Being threatened while playing with her children in a park was what inspired a youth worker to educate others on the dangers of carrying a knife.
Amara, who is now a project lead for detached youth work with Al-Hurraya, was in a park in Aspley one summers’ evening earlier this year, when she was confronted by a young person holding a knife.
After managing to defuse the situation and get home safely, she spotted an opportunity to use her experience to change the lives of others.
Amara and her team now spend three nights a week out on the streets of Nottingham, with four-hour shifts designated to ensuring young people are safe and feel safe in the area they live in.
The new detached youth work outreach programme – funded by the Office of the Police and Crime Commissioner via the Nottingham and Nottinghamshire Violence Reduction Partnership - recognises that some young people don’t access traditional youth clubs – so instead it sends trained professionals to go out to meet young people in their own neighbourhoods.

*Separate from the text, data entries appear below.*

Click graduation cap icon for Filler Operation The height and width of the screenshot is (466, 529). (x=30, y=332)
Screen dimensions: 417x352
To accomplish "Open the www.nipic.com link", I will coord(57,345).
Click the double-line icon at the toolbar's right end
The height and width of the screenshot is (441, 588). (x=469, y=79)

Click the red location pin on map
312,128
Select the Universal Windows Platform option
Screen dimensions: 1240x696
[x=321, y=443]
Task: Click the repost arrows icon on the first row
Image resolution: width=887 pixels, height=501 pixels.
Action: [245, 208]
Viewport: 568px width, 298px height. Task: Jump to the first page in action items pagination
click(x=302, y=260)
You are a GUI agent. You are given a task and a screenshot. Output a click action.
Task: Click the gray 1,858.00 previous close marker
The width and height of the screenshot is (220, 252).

The aim is to talk to young people, signpost them to local youth services and, where appropriate, refer them into social care, or to drug and alcohol services – taking a public health approach to safeguarding them and reducing the risk of them engaging in violent crime.
Amara, who was speaking as part of Operation Sceptre, a week-long national campaign against knife crime, said: “I was in Melbourne Park which is in the Aspley area with my children. We were playing with sticks and I felt a couple of youths throw something at me.
“They wanted to take the sticks off us and while defending my children one of the boys, who was probably no older than 12, pulled a knife out on me.
“I was taken aback and shocked by the incident, but I felt I couldn’t hide away from what had happened.
“There’s some amazing kids in this area, they just need a chance and somebody to show that we care and we’re looking out for them. It’s so important to tell young people that they shouldn’t carry knives because doing so jeopardises their whole future.”
The innovative concept is being led by the Nottingham and Nottinghamshire Violence Reduction Partnership and was launched in April in three areas of Nottingham where local partners at Nottinghamshire Police and Nottingham City Council believe it may have an impact.
Al-Hurraya, a Lenton-based charity which is part-funded by the Office of the Police and Crime Commissioner for Nottinghamshire, was working in Sneinton before spending 12 weeks in the Aspley area, where they have now been deployed for a further three months following positive feedback from residents.
Fellow youth workers from Evolve have been operating in Bulwell, where they have remained for a second 12-week stint.
Breaking Barriers, Building Bridges began working in the Bilborough area, before moving to Radford and Hyson Green at the end of July.
The Violence Reduction Partnership brings together specialists from local government, health, education, policing and criminal justice to work with communities and the third sector to reduce serious violence and tackle its underlying causes.
It takes a public health approach to reducing violent crime, focusing on what will make a difference to whole populations, communities and groups.
Nottinghamshire Police and Crime Commissioner Caroline Henry said: “The detached youth outreach programme is really innovative and recognises that there is no one-size-fits all answer to youth work.
“Hearing Amara’s story and what inspired her to help others shows that the project is in capable hands and clearly making a difference to the lives of young people in Aspley.
“Different people engage in different ways and this project shows we are trying to meet the diverse needs of young people across our communities.
“We need people to understand that carrying a knife does not protect you. It actually puts you and others at risk and the consequences can be devastating.”